Reading text:
• • •
8 September 2013 Christ Church

Called by God

Galatians 1:11-24

  1. How to kill an idea

Many people have discovered to their cost within an organisation that what seems like a good idea to them can often get lost and forgotten, before they realise it. It seems that Paul was experiencing something similar in the church in Galatia. He had brought the gospel of Jesus to the church, but now he had heard that there were some people who were attempting to turn the Galatian church away from the gospel Paul had brought and given them an alternative gospel.

One way they may have tried was simply to ignore it. Pretend it just hadn’t been mentioned. If you give it no fuel to grow then it will die. But apparently that was not happening in Galatia so different approaches were needed.

It certainly seems that they had criticised the gospel. They had told the Galatians that Paul had got it wrong. Later in the letter Paul would go into considerable detail to show that the gospel he had brought was the right one, but he would have to put up a robust defence against people who probably were making out that they knew better than him.

They could analyse the gospel Paul had brought. Go into it in depth, on the basis that if you probe deep enough you will expose the weak points. But Paul would counter this by lambasting the arguments put forward by his opponents demonstrating that theirs would not hold water.
• • •
Data lines:
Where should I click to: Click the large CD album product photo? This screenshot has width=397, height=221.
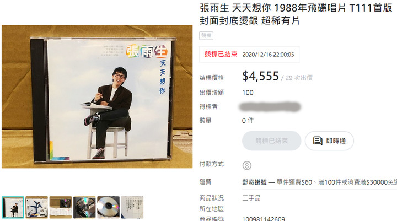97,96
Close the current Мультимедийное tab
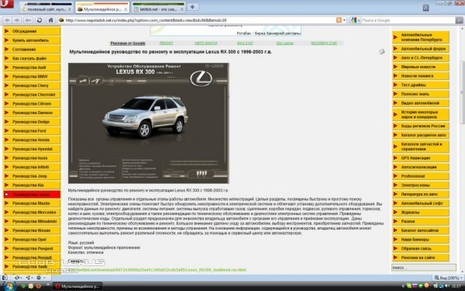The image size is (465, 291). coord(126,9)
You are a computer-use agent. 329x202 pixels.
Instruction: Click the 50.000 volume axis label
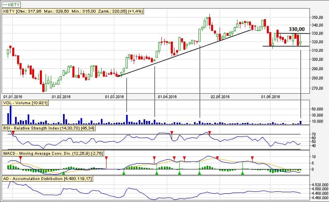[x=317, y=109]
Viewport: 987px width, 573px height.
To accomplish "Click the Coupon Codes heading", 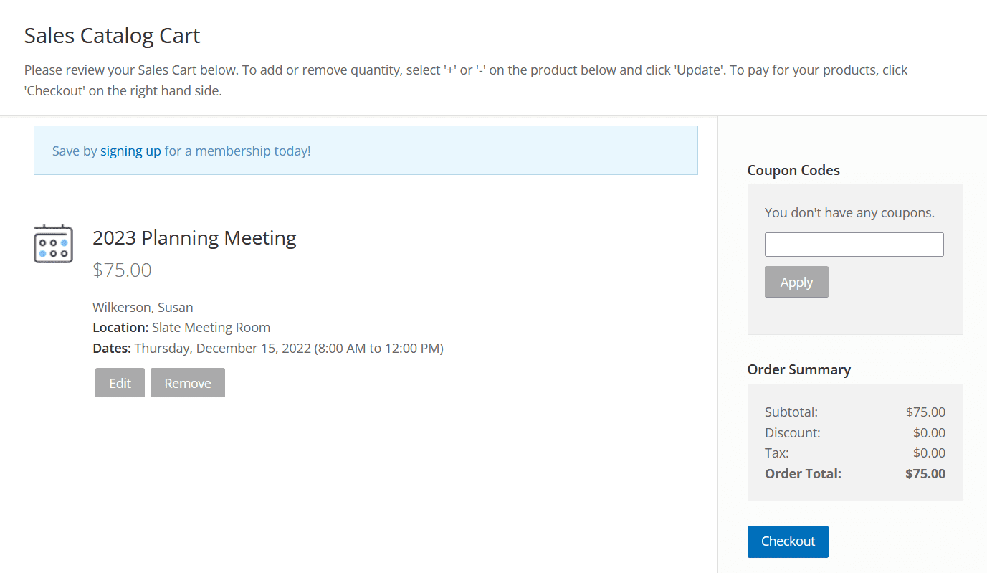I will [793, 170].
• • •
Set exercise 1: Repeat word for word the passage of the sermon on Galatians from "They could analyse" up to and including "not hold water.".
Set exercise 2: Write what comes next in the sermon on Galatians, starting after its last sentence.

Task response 1:
They could analyse the gospel Paul had brought. Go into it in depth, on the basis that if you probe deep enough you will expose the weak points. But Paul would counter this by lambasting the arguments put forward by his opponents demonstrating that theirs would not hold water.

Task response 2:
They had tried changing the gospel. It seems that Paul’s opponents were telling the Galatians that what Paul had told them was fine as far as it went, but there was more to it. In v7 he says,‘Evidently some people are throwing you into confusion and are trying to pervert the gospel of Christ.’

If all else fails, then shoot the messenger. Tell the church that Paul’s credentials are lacking, perhaps that he had not met Jesus himself (something that Paul would deny) whereas what they were telling the Galatians had come from some of Jesus own disciples, who had been with him for the 3 years of his ministry.

It is all very well for this to happen when it is just an idea that is at stake. But this is the gospel we are talking about here. You can’t play with that. And when we think about it the outcome of the struggle between Paul and his opponents in Galatia could have changed the whole of Christian history and we could have been taught a gospel that was not just wrong but, even worse, distorted.

So Paul in his letter vigorously defends the Gospel against those who were out to destroy it. In verses 11-24 he does this by setting out what is the source or authority of the gospel – that it is of God not of men or a man; then he sets out the nature of the gospel – that it is a gospel of grace. And then he sets out the consequences of the gospel – that it changes people’s lives.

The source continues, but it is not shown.